Asset Management Strategies
The State Channel Dredging Program will feature asset management strategies similar to those used by the Department to guide investments in other classes of assets, such as highways and bridges. This approach ensures the best use of limited resources and will consider such factors as the availability of dredge material management options, channel usage and associated economic value, the level of siltation in the channel, navigational safety, Sandy-related impacts to a channel and the related eligibility for FEMA reimbursement.
Funding for this program will come from State Transportation Trust Funds and federal sources. All of these projects are intended to receive some amount of FEMA reimbursement.
In certain circumstances there may be opportunities for counties, municipalities, marinas and private entities to partner with NJDOT contractors to dredge locally or privately-maintained waterways that adjoin state channels where work is being performed. Partnerships could provide a significant cost savings to local or private entities by reducing mobilization costs.
As feasible, the NJDOT Office of Maritime Resources will work with interested parties to determine whether dredged material management capacity can be made available, whether the sediment characteristics are appropriate to be bundled with a state project or whether a local or private entity must identify their own dredge material management location. All local and private partners will need to obtain the necessary permits from the New Jersey Department of Environmental Protection (NJDEP) and the United States Army Corps of Engineers.

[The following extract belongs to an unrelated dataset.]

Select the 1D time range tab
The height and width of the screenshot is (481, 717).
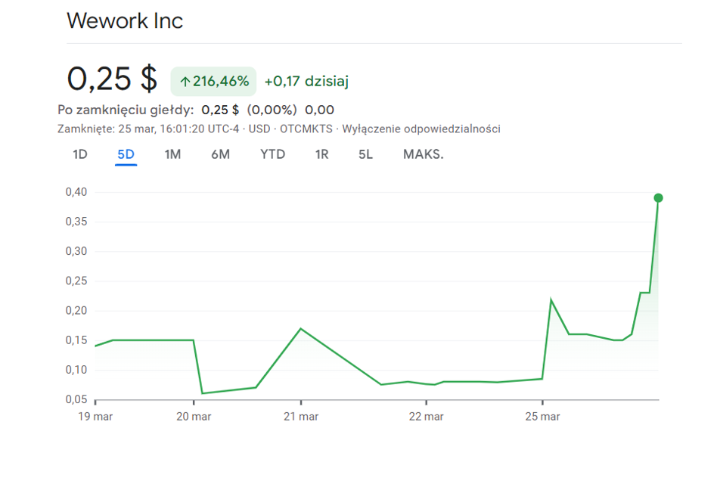click(80, 154)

The single most important logistical aspect of a dredging project is the ability to safely and efficiently manage the dredged material. It is important to note that coastal communities state-wide should be investigating and developing local and regional opportunities for the management of dredged material. It is important for counties and municipalities to consider such opportunities as the state moves forward with the State Channel Dredging Program.
The planning and implementation of the program is a dynamic process and NJDOT will work with local officials and industry associations to provide updates as projects are identified and advanced.
NJDOT also is working with NJDEP, non-governmental organizations (NGOs), and the academic community to coordinate and support post-Sandy resiliency projects designed to ensure coastal defense, alleviate flooding in certain circumstances and create environmental benefits through the beneficial use of dredged material.